IL‐7–Mediated IL‐7R‐JAK3/STAT5 signalling pathway contributes to chemotherapeutic sensitivity in non–small‐cell lung cancer

OBJECTIVES: The chemotherapy drug resistance is a major challenge for non‐small‐cell lung cancer (NSCLC) treatment. Combination of immunotherapy and chemotherapy has shown promise for cancer. The goal of this study was to evaluate the anti‐tumour efficacy of interleukin‐7 (IL‐7) combining cisplatin against NSCLC. MATERIALS AND METHODS: Cell proliferation was analysed using CCK‐8 assay, EdU proliferation assay and colony‐forming assay. Cell apoptosis was evaluated using HOECHST 33342 assay and flow cytometry. The protein expression levels were analysed by Western blot. The blocking antibody against the IL‐7 receptor and the inhibitors of STAT5 and JAK3 were used to investigate the pathway involved. A xenograft model was established to assess the anti‐tumour efficacy of IL‐7 combining cisplatin in vivo. RESULTS: Here we found IL‐7R was increased in A549/DDP cells compared with A549 cells.
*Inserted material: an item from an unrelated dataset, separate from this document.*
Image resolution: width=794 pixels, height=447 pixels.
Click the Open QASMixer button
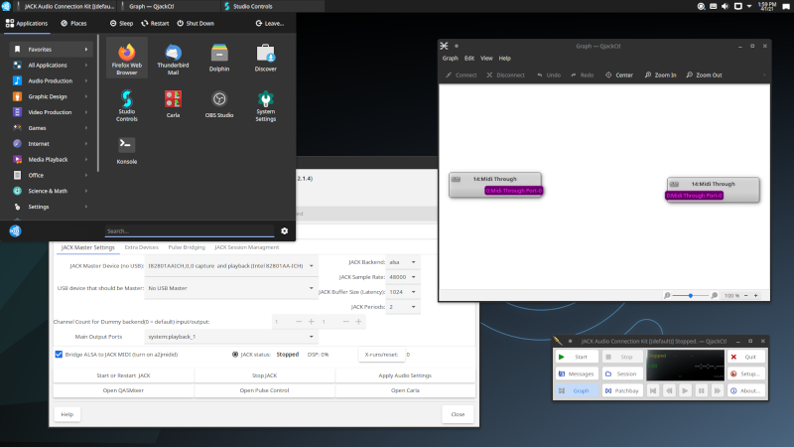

The block of IL‐7R reversed the inhibitory effects of IL‐7 combined with cisplatin and decreased the numbers of apoptosis cells induced by treatment of IL‐7 combined with cisplatin. The JAK3 inhibitor and STAT5 inhibitor were used to identify the pathway involved. The results showed that JAK3/STAT5 pathway was involved in enhancing role of cisplatin sensitivity of NSCLC cells by IL‐7. In vivo, cisplatin significantly inhibited tumour growth and IL‐7 combined with cisplatin achieved the best therapeutic effect. CONCLUSION: Together, IL‐7 promoted the sensitivity of NSCLC cells to cisplatin via IL‐7R‐JAK3/STAT5 signalling pathway.